What happens on my planet is we have these seasons called summer,winter ect the temps vary all year round its an amazing phenomenon.
So what happens is baby turtle hatched at the start of summer gets to grow big and strong before the cold weather arrives hence the root of my questioning . ps greetings from earth.


----------



## W.T.BUY (Oct 18, 2009)

Dabool said:


> What happens on my planet is we have these seasons called summer,winter ect the temps vary all year round its an amazing phenomenon.
> So what happens is baby turtle hatched at the start of summer gets to grow big and strong before the cold weather arrives hence the root of my questioning . ps greetings from earth.

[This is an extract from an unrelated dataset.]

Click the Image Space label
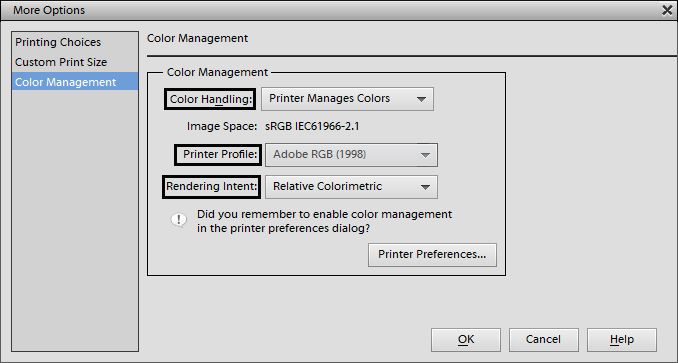Screen dimensions: 678x363 click(x=222, y=127)
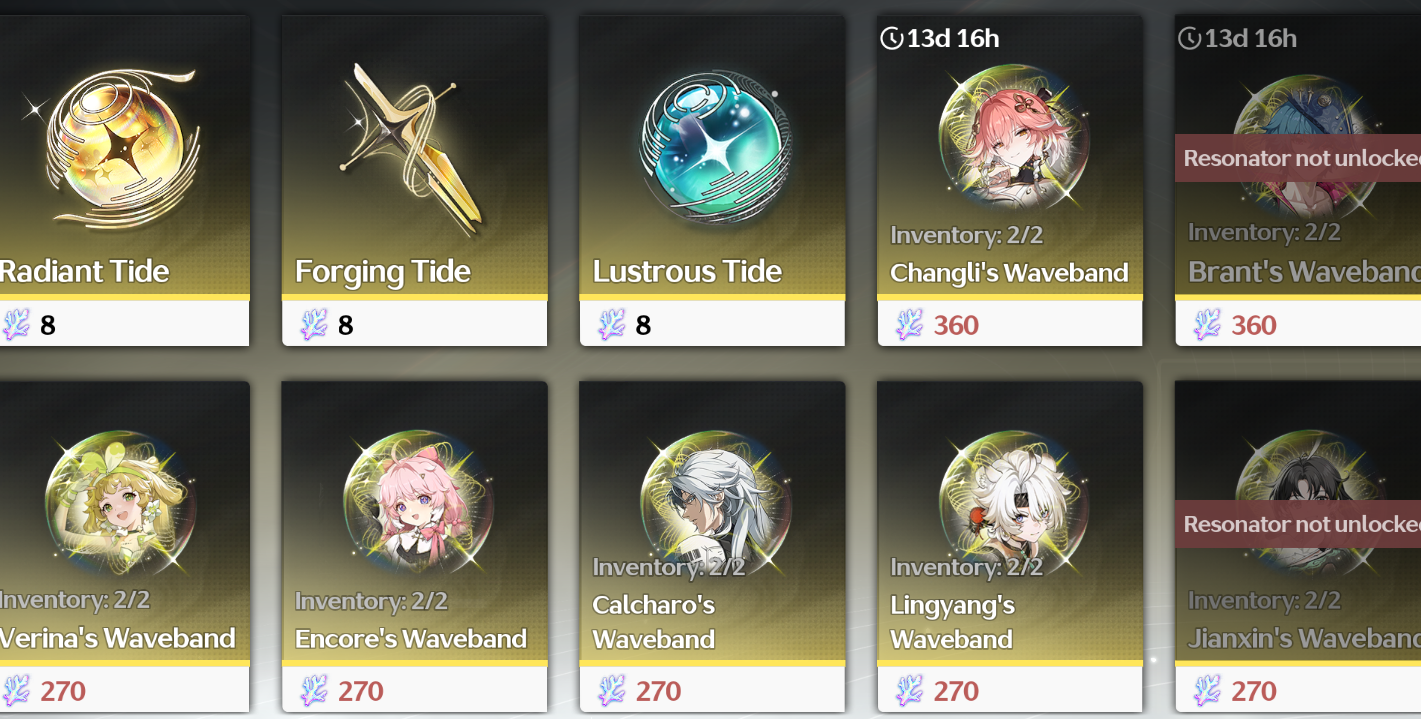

On my planet Earth we also have a thing the equator and around that there's this thing called wet and dry season....


----------



## Jay84 (Oct 18, 2009)

Maybe you should go back to Reading your caresheets and books Dabool. Advice ha been given and you just give back sarcasm......


----------



## Jakee (Oct 18, 2009)

Dabool

Your turtle shouldnt experience winter tempretures till its atleast a few years old. I suggest you put your UV and heat lamp on a timer, say turning on at sunrise and turning off at sunset. Go and read this caresheet, it has all the information you need know. 
http://www.aftcra.org.au/userfiles/file/pdf_files/Caresheet FEB2009.pdf


Jake


----------



## Frozenmouse (Oct 19, 2009)

Jakee said:


> Dabool
> 
> Your turtle shouldnt experience winter tempretures till its atleast a few years old. I suggest you put your UV and heat lamp on a timer, say turning on at sunrise and turning off at sunset. Go and read this caresheet, it has all the information you need know.
> http://www.aftcra.org.au/userfiles/file/pdf_files/Caresheet FEB2009.pdf
> ...


Thanks thats a great care sheet . most of the info i got from caresheets has been pretty basic but this one is good.


----------



## Frozenmouse (Oct 19, 2009)

garycahill said:


> Gee, you sure seem to know a lot for someone who asks such a *basic* question.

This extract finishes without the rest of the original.